Boys are easier because you know that when the baby is born, the Friday night afterwards is the Shalom Zachor. And you know that assuming the baby is healthy etc, the bris is 1 week later. There is no procrastinating, there is no inviting, it's just the way things are. So while initially I may have thought having a girl party is easier because we can be more laid back, it's infinitely harder to organize. Also with the Shalom Zachor and brit, friends and family basically took care of it all. I wasn't quite up to it so soon after the birth.

Here we are, Kayla is 4 months old and we have not had a kiddush for her yet. So I really want to do something about that.

The question is do we just do a simple little thing at our shul? From what I understand, it's a bring your own kiddush food.
Do we still do something at our shul but also invite friends and family?
If friends and family actually come........where do we put them all? To sleep? To eat? To hang out?

Or do we do something on a weeknight or on a Friday morning.

My friend in the States who had a baby girl shortly after I did also has not done a Kiddush yet. She offered to have a Kiddush together with us and then we could split the cost. But that offer didn't go for the plane tickets too......

Any thoughts? Advice?

Saturday, May 30, 2009


Just wanted to give a little Kayla Update.

She is 4 months old now. Plus a week or so.

She weighs 5 kilo which is 11 lbs.

I don't know how long she is because the last 2 visits they didn't measure her. But the doctor asked if I thought she was longer than before. I said yes. That seemed to satisfy him. :)

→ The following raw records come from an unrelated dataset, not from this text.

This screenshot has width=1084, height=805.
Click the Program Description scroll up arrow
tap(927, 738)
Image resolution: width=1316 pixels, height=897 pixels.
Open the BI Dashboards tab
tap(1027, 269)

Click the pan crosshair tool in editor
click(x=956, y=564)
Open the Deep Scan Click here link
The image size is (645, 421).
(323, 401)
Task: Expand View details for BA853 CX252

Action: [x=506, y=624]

She sleeps through the night very very well. (Bli Ayin Hora!!)

She smiles. She laughs. She makes cooing and happy noises. She skwacks. I don't know how to spell that or even if it is a real word. But it's a noise she makes when she wants attention.

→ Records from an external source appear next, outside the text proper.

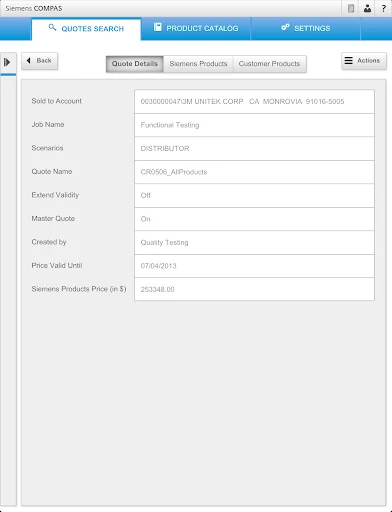Expand the side panel with triangle arrow

coord(7,62)
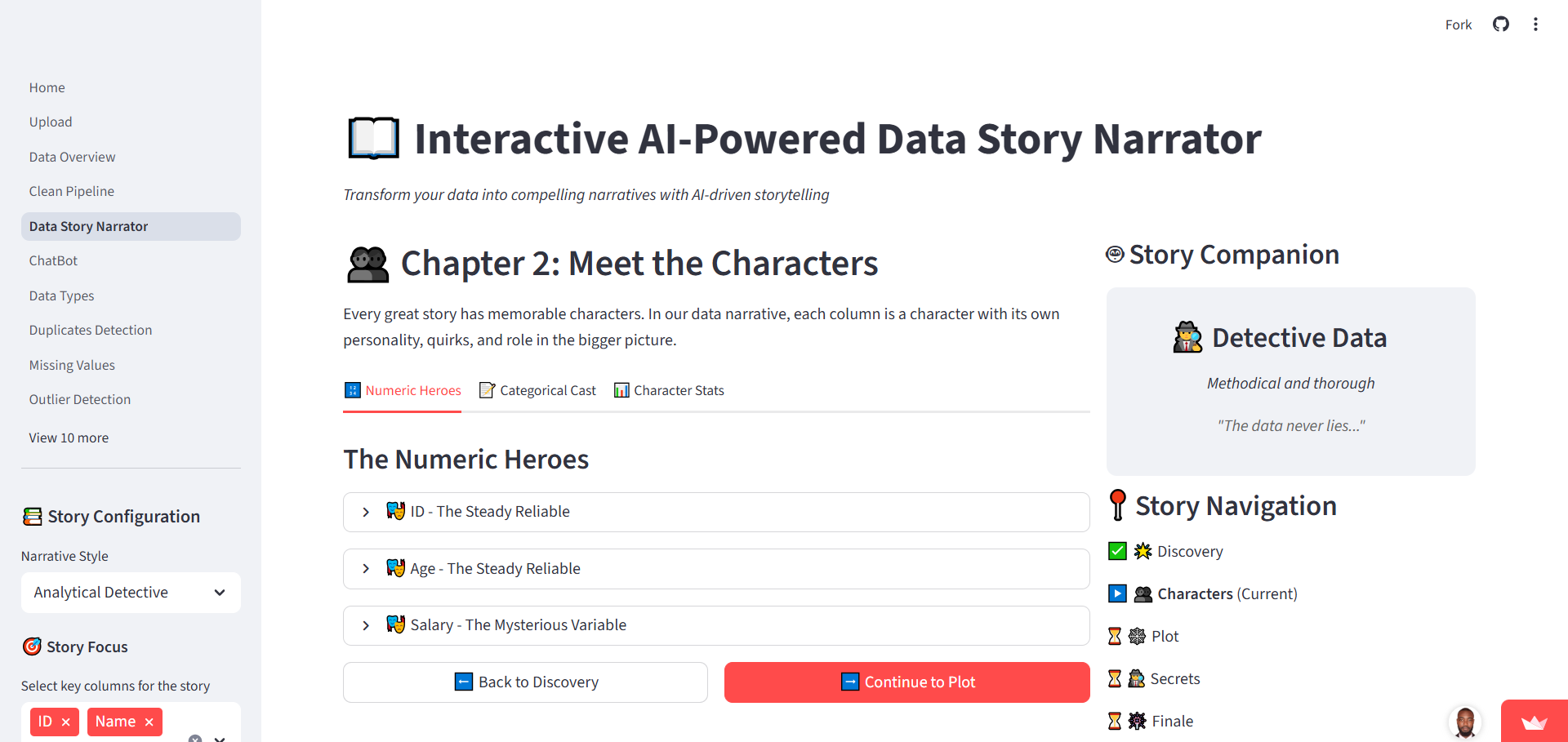1568x742 pixels.
Task: Click View 10 more in the sidebar
Action: pyautogui.click(x=69, y=438)
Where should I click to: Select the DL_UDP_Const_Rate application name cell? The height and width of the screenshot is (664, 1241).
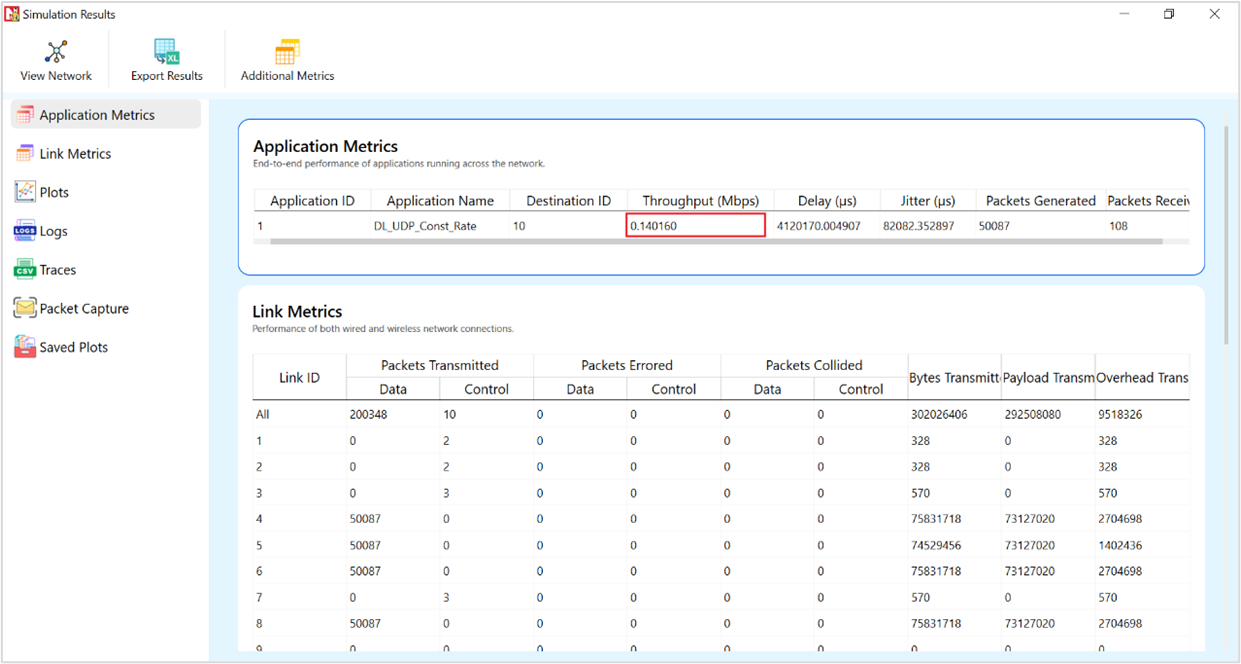coord(432,226)
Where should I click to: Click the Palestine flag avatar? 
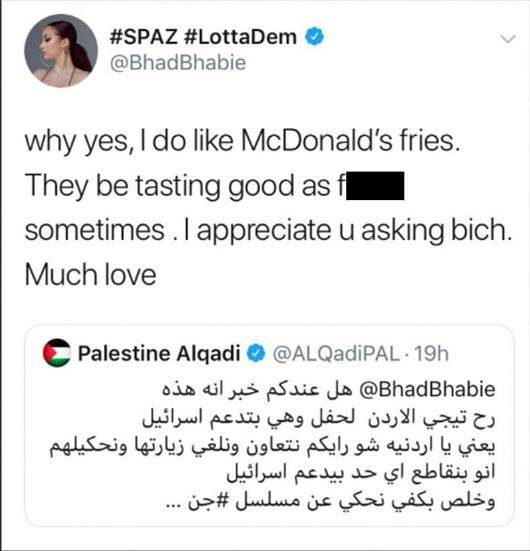tap(57, 353)
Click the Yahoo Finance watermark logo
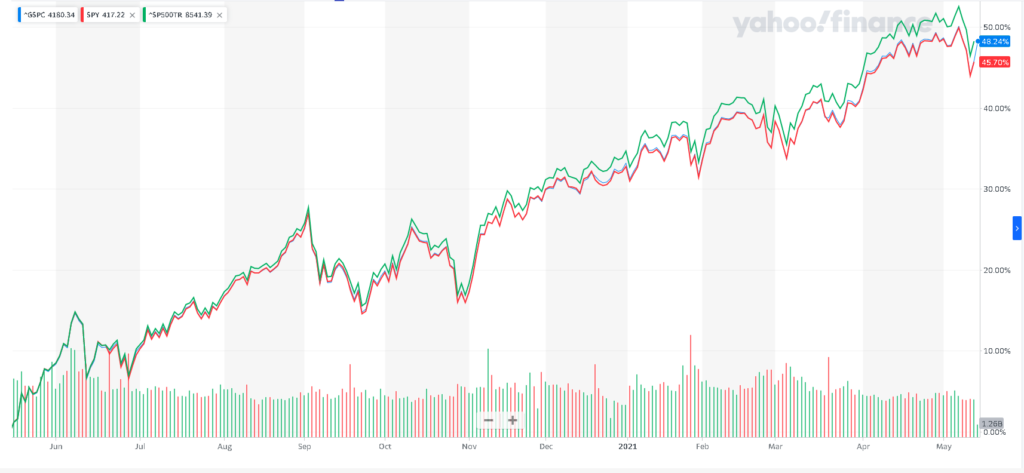The height and width of the screenshot is (473, 1024). click(830, 27)
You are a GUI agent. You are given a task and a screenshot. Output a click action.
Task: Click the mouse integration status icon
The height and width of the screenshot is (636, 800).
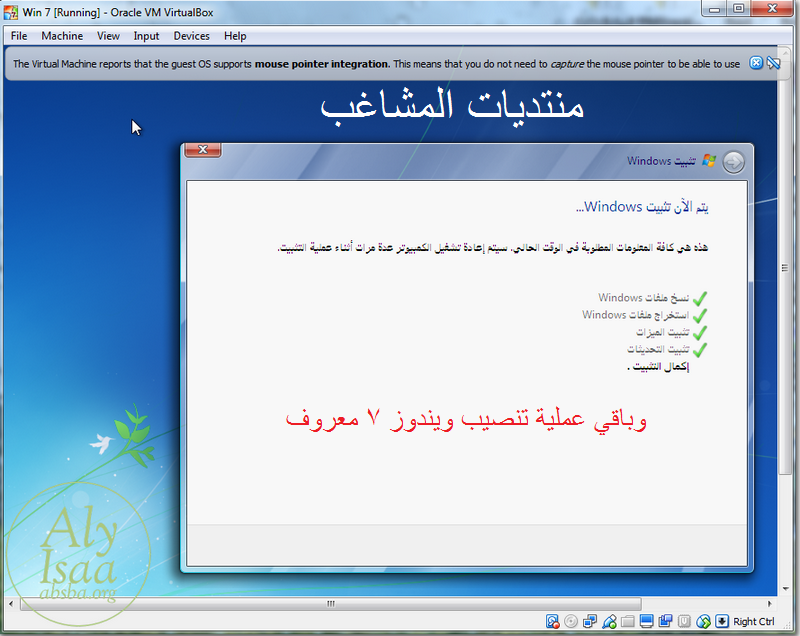coord(703,622)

And her latest and greatest feat that she started on Thursday and is now a pro at - she rolls over. From back to tummy. Sometimes her hand gets stuck and she can't pull it out (so she skwacks). But she is working it out.

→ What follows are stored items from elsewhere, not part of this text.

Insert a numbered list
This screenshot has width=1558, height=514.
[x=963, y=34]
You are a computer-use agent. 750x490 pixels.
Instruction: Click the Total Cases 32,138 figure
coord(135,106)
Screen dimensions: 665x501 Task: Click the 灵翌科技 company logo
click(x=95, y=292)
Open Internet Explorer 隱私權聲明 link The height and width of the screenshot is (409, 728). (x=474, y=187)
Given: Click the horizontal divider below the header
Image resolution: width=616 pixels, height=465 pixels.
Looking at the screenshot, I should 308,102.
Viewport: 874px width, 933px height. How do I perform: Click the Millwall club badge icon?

And she's awesome and fabulous and adorable and wonderful.

That's your Kayla update.

Sunday, May 10, 2009

Happy Mother's Day!!!

Just wanted to wish all the Moms out there a very Happy Mother's Day!!!
To my Moms - Happy Mother's Day - I miss you!!
To all those who have been like a Mom to me - Happy Mother's Day - I am sorry that I have not been better in touch.
To my Grandma and Bubby - Happy Mother's Day to 2 wonderful, amazing ladies - you inspire me.
To all my fantastic sis-in-laws who I consider to be my sisters - I love seeing (most) of you so often, let's continue the simchas (not it). And to D back in the States - yes, we know you're the fave now.
And to all my friends, many of which are either new moms, Mom-To-Be's, or mommies of newborns (in addition to toddlers) - you are all incredible and I miss you so terribly much!!

Sunday, May 03, 2009


The truth is, there have been so many things that I have wanted to blog about lately but when it all comes down to it, I haven't had the time. When I am at my computer, I am usually working. And when I am not working, I am often chasing after one kid or another.
3 kids - whew. Wipes me out...

So, I'll give a general update.....
Life is good. Thank G-d. Kids are good, thank G-d. I am so so so happy the winter is over because Bli Iyin Hora, we are able to stay healthy for more than 2 weeks at a time. Not to mention it's great having the windows open and getting the fresh air. I love this weather!

We got Jonah's confirmation that he is going to Gan Lotus next year. We will miss Arazim but it's time for him to move on to bigger and better things. :) This year he was in a Gan for 3+4 year olds (Gan Trom Trom Chova and Gan Trom Chova) and next year it is for 4+5 year olds (Gan Trom Chova and Gan Chova). He will just be there for 1 year though before he starts 1st grade. I am a little nervous because I don't know many of the kids - most of his little friends are staying at Gan Arazim but we know a few people switching over and I assume we will meet people. My Hebrew is improving bit by bit although I am still somewhat intimidated to use it. No matter, Jonah will meet people with no problem. His Hebrew is amazing!! He is even picking up the different verbs for boys and girls. Nice. I'm also excited about his new Gan because he will go until 3:30 everyday instead of 1:30. Woohoo!!!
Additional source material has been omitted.